Perhaps the problem of technical language use is obvious, but what is likely less obvious is how we do—and how we should—use analogies in teaching. If Chemistry (taken here to be paradigmatic) is “inexplicable without the use of analogies or models” then we need to be very aware of the strengths and weaknesses of analogies. A convenient example is the Bohr “solar system” model of the atom. Because atomic particles are unobservable, they are much more difficult to conceptualize than dogs, trees, or even the components of cells which can at least be viewed through microscopes. But since planets are observable, a solar system is relatively easy to conceptualize. Drawing an analogy between a solar system and an atom (where the “star” is the nucleus and “orbiting planets” are electrons) allows for some visualization and a sort of functional template of understanding. This is extremely powerful! Unfortunately, sometimes these templates can cause misunderstandings. The Bohr model of the atom, despite its elegant simplicity, is not the best model. In fact, we now know it is misleading; yet for many the cognitive damage is already done and the inherent virtue of learning through connections will consequently be difficult to reverse. Thus we have a ubiquitous example of how analogies can help and hurt all at once; although we need them to teach and learn, we also need to learn how to teach with them carefully. While it is unlikely that many of us will be able to anticipate specific paradigm shifts, such as transition from classical mechanics to quantum mechanics, we need to at least anticipate that some paradigm shifts are likely on the horizon. Analogies and models are indispensable, but promoting a critical stance and stressing the limitations of our best knowledge-generating tools might be even more so.

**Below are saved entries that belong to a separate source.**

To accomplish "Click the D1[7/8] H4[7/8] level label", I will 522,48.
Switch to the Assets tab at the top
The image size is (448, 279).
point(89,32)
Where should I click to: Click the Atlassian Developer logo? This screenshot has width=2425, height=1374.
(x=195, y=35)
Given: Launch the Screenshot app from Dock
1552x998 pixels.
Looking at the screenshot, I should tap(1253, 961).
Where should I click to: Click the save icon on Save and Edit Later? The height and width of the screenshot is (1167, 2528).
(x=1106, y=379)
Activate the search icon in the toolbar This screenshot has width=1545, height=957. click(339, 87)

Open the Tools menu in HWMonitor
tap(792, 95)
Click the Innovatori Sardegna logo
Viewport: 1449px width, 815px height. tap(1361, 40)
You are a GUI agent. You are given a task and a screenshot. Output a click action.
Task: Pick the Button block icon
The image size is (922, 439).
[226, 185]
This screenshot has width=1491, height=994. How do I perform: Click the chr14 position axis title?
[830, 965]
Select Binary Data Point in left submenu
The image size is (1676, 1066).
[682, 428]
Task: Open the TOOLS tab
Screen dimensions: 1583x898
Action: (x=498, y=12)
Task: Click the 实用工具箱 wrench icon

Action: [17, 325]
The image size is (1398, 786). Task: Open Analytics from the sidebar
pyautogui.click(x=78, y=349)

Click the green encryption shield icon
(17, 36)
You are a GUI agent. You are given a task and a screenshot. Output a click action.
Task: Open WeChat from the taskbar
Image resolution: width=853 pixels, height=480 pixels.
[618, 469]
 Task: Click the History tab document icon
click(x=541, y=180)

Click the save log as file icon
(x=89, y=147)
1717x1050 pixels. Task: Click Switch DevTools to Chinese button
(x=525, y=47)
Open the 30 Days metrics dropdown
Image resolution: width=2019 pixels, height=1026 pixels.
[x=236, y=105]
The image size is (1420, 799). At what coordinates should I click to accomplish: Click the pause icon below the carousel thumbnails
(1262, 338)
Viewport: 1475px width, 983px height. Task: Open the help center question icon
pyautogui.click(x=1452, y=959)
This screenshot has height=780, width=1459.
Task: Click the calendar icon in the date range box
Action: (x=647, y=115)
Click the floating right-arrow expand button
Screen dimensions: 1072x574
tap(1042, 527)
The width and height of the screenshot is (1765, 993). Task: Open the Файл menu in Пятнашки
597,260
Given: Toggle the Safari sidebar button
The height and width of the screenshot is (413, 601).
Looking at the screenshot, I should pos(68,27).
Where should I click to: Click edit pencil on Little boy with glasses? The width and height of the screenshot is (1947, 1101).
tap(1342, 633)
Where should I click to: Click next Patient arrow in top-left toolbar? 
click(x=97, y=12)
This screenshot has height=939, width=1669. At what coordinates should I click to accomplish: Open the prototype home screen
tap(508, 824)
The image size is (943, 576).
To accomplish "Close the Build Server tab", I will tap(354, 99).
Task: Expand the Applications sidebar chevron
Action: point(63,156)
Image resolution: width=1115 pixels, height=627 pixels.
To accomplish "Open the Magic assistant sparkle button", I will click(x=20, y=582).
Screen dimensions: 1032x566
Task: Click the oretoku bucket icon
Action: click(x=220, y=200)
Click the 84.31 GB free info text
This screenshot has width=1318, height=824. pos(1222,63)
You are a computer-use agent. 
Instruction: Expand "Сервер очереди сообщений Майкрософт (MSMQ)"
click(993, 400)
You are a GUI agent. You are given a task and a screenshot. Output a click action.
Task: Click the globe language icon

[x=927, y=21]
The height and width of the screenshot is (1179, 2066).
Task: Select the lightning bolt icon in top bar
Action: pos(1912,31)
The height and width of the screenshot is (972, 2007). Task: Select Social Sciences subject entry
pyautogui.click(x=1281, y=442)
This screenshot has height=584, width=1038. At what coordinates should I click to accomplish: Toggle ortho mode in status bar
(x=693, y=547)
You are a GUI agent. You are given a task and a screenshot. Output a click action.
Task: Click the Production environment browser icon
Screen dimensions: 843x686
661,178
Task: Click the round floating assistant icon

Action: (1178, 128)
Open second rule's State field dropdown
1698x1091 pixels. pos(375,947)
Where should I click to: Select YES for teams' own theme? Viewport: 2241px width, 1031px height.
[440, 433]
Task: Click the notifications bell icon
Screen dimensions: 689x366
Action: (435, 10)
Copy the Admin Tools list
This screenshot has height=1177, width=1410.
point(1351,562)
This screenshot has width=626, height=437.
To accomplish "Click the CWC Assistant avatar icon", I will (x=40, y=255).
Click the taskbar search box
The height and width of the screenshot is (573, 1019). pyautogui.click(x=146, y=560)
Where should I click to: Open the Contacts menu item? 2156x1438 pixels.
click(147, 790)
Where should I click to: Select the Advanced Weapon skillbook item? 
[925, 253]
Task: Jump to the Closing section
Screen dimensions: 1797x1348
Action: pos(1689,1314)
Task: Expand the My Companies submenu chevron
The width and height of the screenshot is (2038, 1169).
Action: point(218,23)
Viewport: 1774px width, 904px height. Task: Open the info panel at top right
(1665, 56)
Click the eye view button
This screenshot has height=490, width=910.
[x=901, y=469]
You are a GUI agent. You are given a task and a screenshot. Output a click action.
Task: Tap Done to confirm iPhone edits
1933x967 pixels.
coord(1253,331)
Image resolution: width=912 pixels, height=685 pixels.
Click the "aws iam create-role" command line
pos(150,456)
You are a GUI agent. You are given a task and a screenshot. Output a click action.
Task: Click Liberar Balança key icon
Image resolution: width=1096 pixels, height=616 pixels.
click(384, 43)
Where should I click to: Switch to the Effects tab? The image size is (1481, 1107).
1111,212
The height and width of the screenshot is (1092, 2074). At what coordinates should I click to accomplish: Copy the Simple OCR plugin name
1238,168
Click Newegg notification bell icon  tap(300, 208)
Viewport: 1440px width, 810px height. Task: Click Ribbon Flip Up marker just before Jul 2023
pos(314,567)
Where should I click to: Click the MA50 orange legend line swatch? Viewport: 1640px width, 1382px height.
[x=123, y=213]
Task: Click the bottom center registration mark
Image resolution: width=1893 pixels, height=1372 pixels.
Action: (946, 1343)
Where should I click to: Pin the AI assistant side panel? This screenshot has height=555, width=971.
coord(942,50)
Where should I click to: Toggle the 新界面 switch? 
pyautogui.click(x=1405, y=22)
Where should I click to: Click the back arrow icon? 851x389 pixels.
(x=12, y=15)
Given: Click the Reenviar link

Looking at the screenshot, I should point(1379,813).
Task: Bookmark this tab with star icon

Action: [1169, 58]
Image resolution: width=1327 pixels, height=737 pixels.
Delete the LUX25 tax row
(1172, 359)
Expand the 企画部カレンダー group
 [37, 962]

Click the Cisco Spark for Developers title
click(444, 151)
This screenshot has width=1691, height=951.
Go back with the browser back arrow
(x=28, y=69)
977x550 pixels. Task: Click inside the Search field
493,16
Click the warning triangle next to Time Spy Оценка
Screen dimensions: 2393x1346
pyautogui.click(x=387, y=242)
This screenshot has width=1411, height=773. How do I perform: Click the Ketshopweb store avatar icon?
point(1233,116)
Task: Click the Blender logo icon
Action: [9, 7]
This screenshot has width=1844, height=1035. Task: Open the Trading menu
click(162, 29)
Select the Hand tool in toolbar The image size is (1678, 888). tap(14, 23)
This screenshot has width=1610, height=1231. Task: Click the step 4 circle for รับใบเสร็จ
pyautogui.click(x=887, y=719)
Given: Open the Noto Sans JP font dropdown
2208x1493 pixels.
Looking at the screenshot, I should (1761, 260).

Although the objects of analysis differ substantially from discipline to discipline, ultimately we all face the same difficulty: making the leap from unknown to known. For both the arts and sciences this leap is theoretical and requires special attention to methodology. Since our theoretic knowledge of, well, almost everything, is so dependent on analogy, we are impelled to reflect on how it factors into our teaching in order to use it to its full potential.
Gale, D. 1999. Improving Teaching and Learning through Chemistry Education Research: A Look to the Future. Journal of Chemical Education, 76(4).